“If your name really is R Soles I apologise for this inconvenience”

vexedmanPeople in Kent get plenty of mileage out of WhatDoTheyKnow.com. So much so, in fact, that Kent County Council smells a rat.

Let’s take user S Smith. At first glance, Smith looks like a regular, legitimate FoI requester. Thanks to their campaign to find out which Kentish councilors belong to Masonic lodges, we now know that three of Maidstone’s councilors are indeed trouser-rollers.

But in Kent County Councils eyes at least, Smith is just one of many WDTK users exploiting the service to ruin their day.
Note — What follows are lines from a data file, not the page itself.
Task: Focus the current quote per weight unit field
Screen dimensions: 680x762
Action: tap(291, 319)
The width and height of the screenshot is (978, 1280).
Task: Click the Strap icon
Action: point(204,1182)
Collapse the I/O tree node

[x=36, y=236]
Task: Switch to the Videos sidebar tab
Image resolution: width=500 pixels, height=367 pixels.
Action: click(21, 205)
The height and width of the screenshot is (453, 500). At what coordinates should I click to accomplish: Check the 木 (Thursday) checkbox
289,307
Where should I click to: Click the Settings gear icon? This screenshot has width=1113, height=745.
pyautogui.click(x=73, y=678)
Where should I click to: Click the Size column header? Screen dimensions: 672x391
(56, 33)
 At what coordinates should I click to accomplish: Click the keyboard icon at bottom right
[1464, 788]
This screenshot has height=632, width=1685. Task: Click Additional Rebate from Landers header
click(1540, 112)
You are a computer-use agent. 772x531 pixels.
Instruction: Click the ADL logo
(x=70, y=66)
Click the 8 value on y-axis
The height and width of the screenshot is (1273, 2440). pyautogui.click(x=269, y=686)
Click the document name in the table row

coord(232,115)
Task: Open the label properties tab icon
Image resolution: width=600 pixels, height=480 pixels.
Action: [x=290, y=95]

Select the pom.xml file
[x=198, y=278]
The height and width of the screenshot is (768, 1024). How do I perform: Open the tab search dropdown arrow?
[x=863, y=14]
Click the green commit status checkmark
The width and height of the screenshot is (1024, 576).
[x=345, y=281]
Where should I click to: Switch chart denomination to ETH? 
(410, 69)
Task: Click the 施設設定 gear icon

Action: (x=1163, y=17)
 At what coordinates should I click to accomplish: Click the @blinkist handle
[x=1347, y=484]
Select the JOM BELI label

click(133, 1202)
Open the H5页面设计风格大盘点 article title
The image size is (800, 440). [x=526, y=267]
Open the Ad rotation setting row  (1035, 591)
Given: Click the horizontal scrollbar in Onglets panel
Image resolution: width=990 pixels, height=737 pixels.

In May 2009, when Smith asked KCC to provide details of the last time council members’ declarations of interest were audited, it replied thusly:

The Council is of the opinion that this latest request for information, when considered in conjunction with all the other requests you have submitted, is a deliberate attempt to disrupt the Council’s operations and is therefore manifestly unreasonable.

A number of S Smith’s requests have been deemed ‘vexatious’ and some users have taken note. “Having studied these boards recently, it seems that anything councils want to hide they simply reject as vexatious,” user Wilson, A opined on 18th June 2009.

But lets not pass Kent County Council off as needlessly obstructive just yet.

In an FoI request dated 3rd March 2009, WDTK user R Soles asked the following question: “Can you please confirm if Kent County Council has a policy of being open, honest, transparent and accountable.”

The council dutifully responded with links to its constitution, communcations policy and ‘Customer Care Charter’, but this did not satisfy Mr / Mrs Soles.

“It appears clear from Kent County Council’s lack of direct answers to many FOI requests including this one,” Soles wrote back, “that they are not in the business of providing transparent, open, honest, accountable Public Services ; more concerned with avoidance tactics.” (sics all over the place).

At this point, KCC’s senior solicitor Mark Radford observes that public sector organisations are not required to respond to FoI requests made using pseudonyms. “There is reason to doubt that R Soles is your true name and that you may in fact be using a ‘humorous pseudonym’,” Radford wrote.

Ever diligent, however, Radford included this laudable nugget of local government diplomacy:

“If your name really is R Soles I apologise for this inconvenience in advance.”

“One could also say the same about your name,” replied Soles, bizarrely, before accusing him of having attended a training course by Common Purpose, a nauseating set of management jargon peddlers seen by some YouTube users as the harbingers of the apocalypse.

Serious conclusion: Genuinely vexatious FoI requests like those provided by R Soles put public bodies on the defensive, so that when difficult questions are to arise they will immediately retreat behind Section 14 of the Freedom of Information Act

Comedy conclusion: KCC had the last laugh in this particular exchange, when Soles’ last missive demanding that it  “state under whose authority kent county council has the right to decide what evidence they will except in order to comply by law with a FOI request?” was met with an out of office reply directing them to Radford’s secretary Kim Ogle.

Are “humorous pseudonyms” at play in Kent County Council iteslf, or can Mark Radford confirm Ogle’s his secretary?